今、鏡に映っているのは俺。だけなら良かったのだが。
もう一人、鏡に映り込んでいる。俺の上半身くらいある大きさの鋏を持った壮年の男が、一足にこちらへ突っ込んでくるのが見えた。
動転した俺は足を滑らせ尻もちをつく。頭上の僅か上を巨大な鋏が掠めていき、切れた髪の毛先が何本か床に落ちた。躱した、まだ生きている、と理解できた直後に心臓が大きく跳ね、呼吸が乱れ、全身の毛穴が一気に開く。

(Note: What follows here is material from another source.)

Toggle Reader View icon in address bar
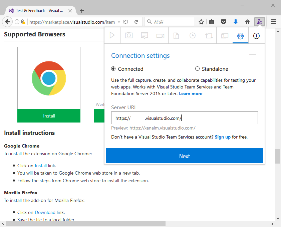Screen dimensions: 281x227 click(x=125, y=22)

俺は、大鋏を刺さった壁から抜こうとしている男の脇をすり抜け、床を這ってトイレから出た。そのまま止まらずに走り抜け、駐輪スペースの壁に背中を預ける。
息が切れる。胸が苦しい。
「糸は無事ですか」
と、例の真っ黒い影の声が聞こえる。
息を整えながら声の発生源を探っていると、俺の影に辿り着いた。
「ふむ、少し持っていかれましたね」
小指を見てみると、たしかに先ほどより少し短くなっているのが分かる。
「アナタの小指の第一関節から伸びる糸。それは簡単に言うと、アナタのライフポイント。そして先ほどのアレは『ソウルイーター』と呼ばれる悪霊。アナタにはこれから」
真っ黒い影は言う。
「ソウルイーターから、ひたすら逃げていただきます」
簡潔で、分かり易い説明だとは思う。
理解できるかは、別として。
「遅ればせながら自己紹介をさせていただきます。私は『オトモダチ』。あなたの影です」
信じてもらえないかもしれないが、聞いてくれ。
あのさ。
俺の小指の第一関節のあたりから糸が出てるんだが。
…………。
何を言っているのか分からないって?
安心していただきたい。俺も現状をよく分かっていない。